The Question
DesignScalable Hotel Reservation System
Design a high-scale hotel reservation and search system similar to Booking.com. The system must support millions of hotels and room types while providing sub-second search latency and guaranteeing zero double-bookings. Address how you would handle massive read traffic for hotel searches, maintain strict inventory consistency during peak booking periods, and ensure the system remains resilient if external payment providers fail.
PostgreSQL
Redis
Elasticsearch
Kafka
CDC
CQRS
REST
JWT
Questions & Insights
Clarifying Questions
Scale & Traffic: What is the expected scale in terms of hotels, rooms, and daily active users (DAU)?
Assumption: 1M hotels, 10M DAU, 500k peak search QPS, and 1k peak booking QPS.
Booking Window: How far in advance can a user book?

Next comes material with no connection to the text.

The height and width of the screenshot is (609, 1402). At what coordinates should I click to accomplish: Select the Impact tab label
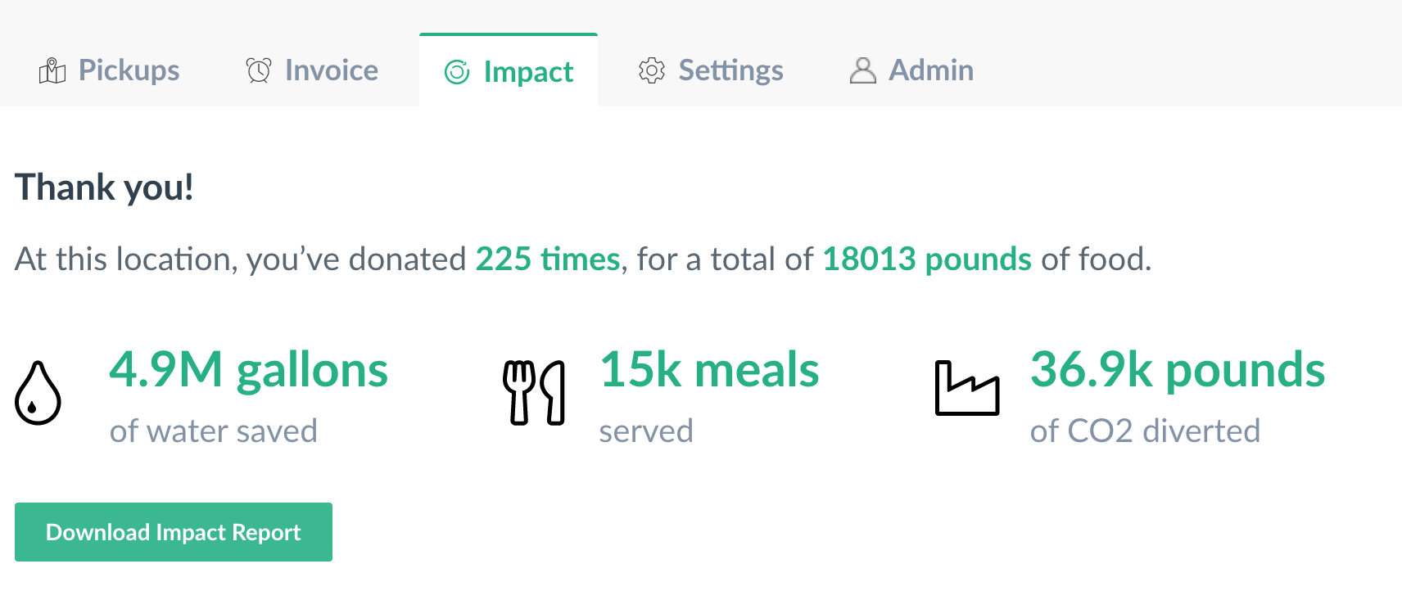pyautogui.click(x=528, y=72)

Assumption: Up to 500 days in advance.
Inventory Model: Are we a single chain or an aggregator?
Assumption: An aggregator model (like Booking.com or Expedia) where we manage inventory from multiple sources.
Consistency Requirements: Is "overbooking" acceptable?
Assumption: For the MVP, we require strict consistency (no double-bookings).
Thinking Process
Core Problem: Managing high-concurrency inventory updates (Atomic decrement) while maintaining a low-latency search experience across millions of records.
Key Questions:
How do we guarantee a room isn't booked twice at the exact same millisecond? (Atomic DB transactions or Distributed Locking).
How do we support complex search filters (price, location, rating) at scale? (Command Query Responsibility Segregation - CQRS with Elasticsearch).
How do we handle the "thundering herd" on popular hotels during peak seasons? (Layered caching and inventory reservation patterns).
How do we keep the search index in sync with the primary booking database? (Asynchronous Change Data Capture - CDC).
Bonus Points
TCC (Try-Confirm-Cancel) Pattern: Implementing a 2-phase reservation flow to handle distributed transactions across the Booking Service and Payment Service without long-lived DB locks.
Optimistic Locking with Versioning: Using version numbers in the inventory table to handle high-concurrency writes without the overhead of pessimistic row-level locking.
Geo-Sharding: Partitioning hotel data by geographic region to ensure localized low latency and compliance with data residency laws.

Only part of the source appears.